Para que avanços desse tipo aconteçam, porém, será preciso enfrentar os sucessivos cortes de investimento em pesquisa no país (o orçamento federal para a área caiu para menos da metade do que era em 2013), bem como o preço elevado dos insumos. Uma notícia positiva dos últimos dias foi o anúncio de que os impostos sobre as matérias-primas mais importantes para esse tipo de teste devem ser zerados, lembra Rômulo Leão Silva Neris, pesquisador-visitante da Universidade da Califórnia em Davis.

Uma coisa é certa, porém: os testes que envolvem o material genético do vírus, embora complexos e caros, são a única opção para rastrear a doença em tempo real, diz Neris.
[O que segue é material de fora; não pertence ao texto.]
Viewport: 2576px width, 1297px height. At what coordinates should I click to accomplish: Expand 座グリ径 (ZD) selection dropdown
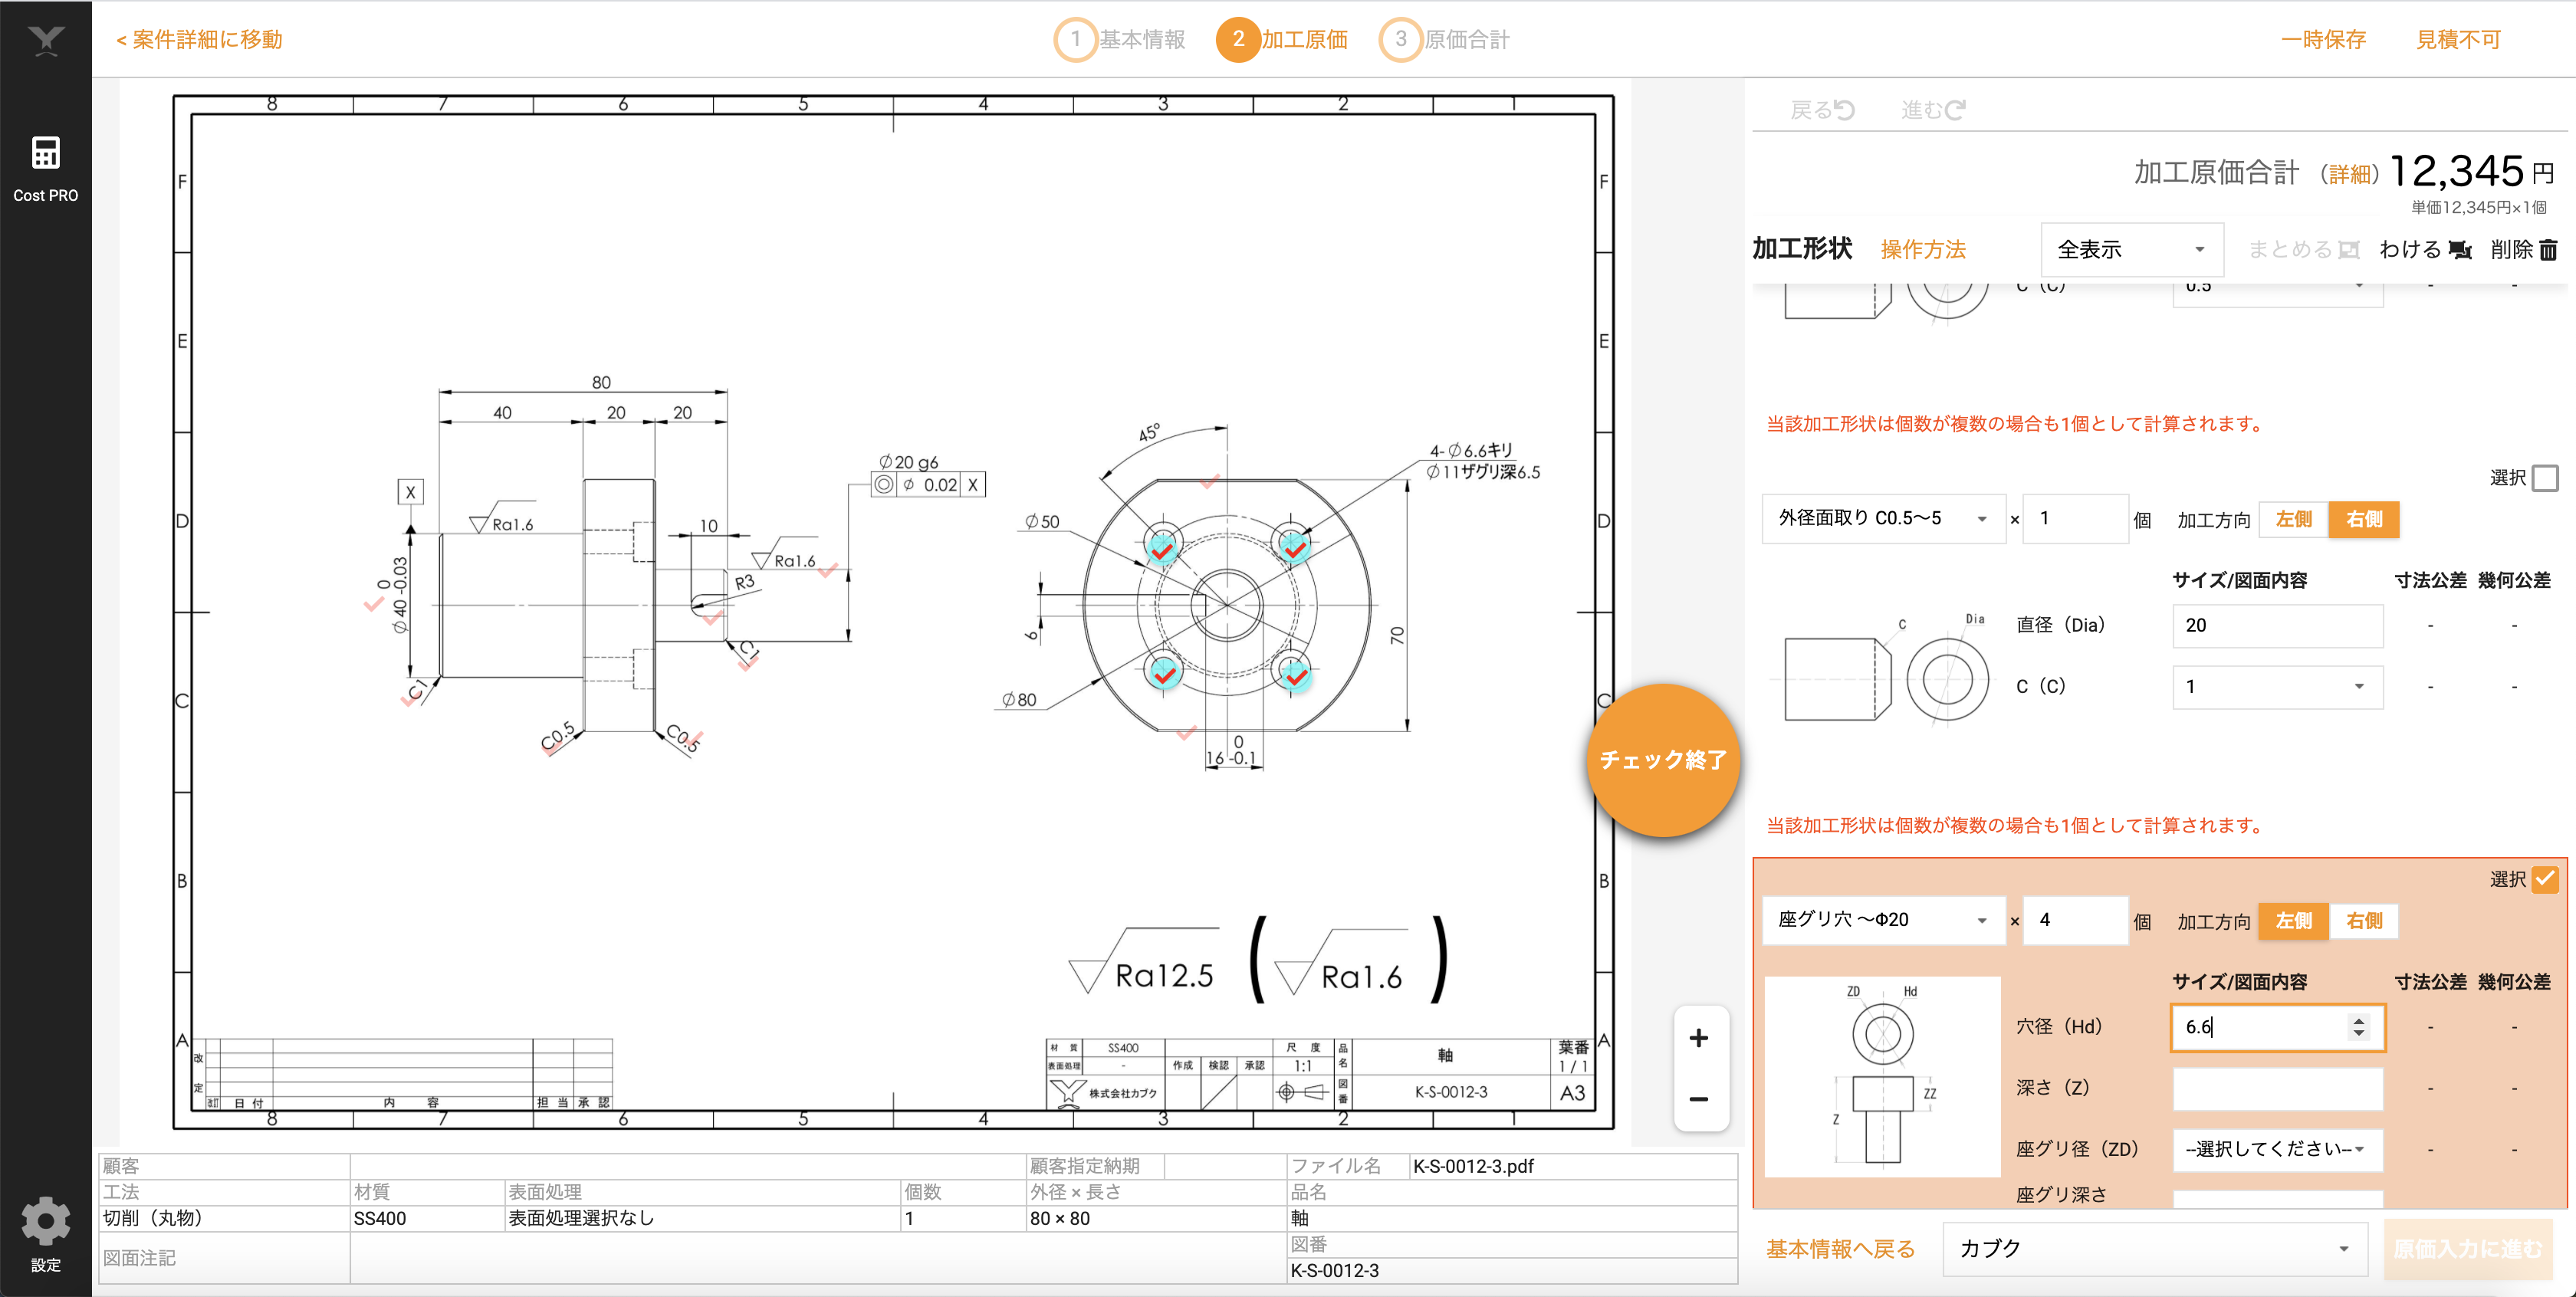[2276, 1149]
Identificar anticorpos que comprovem uma reação do organismo ao Sars-CoV-2 não serve porque eles demoram para aparecer.

“Além disso, há o problema da reatividade cruzada: anticorpos que neutralizam esse coronavírus também poderiam estar presentes por causa da infecção anterior por outros coronavírus que já circulam na população”, explica. Já há grupos de cientistas tentando resolver esse problema mundo afora, identificando anticorpos mais específicos.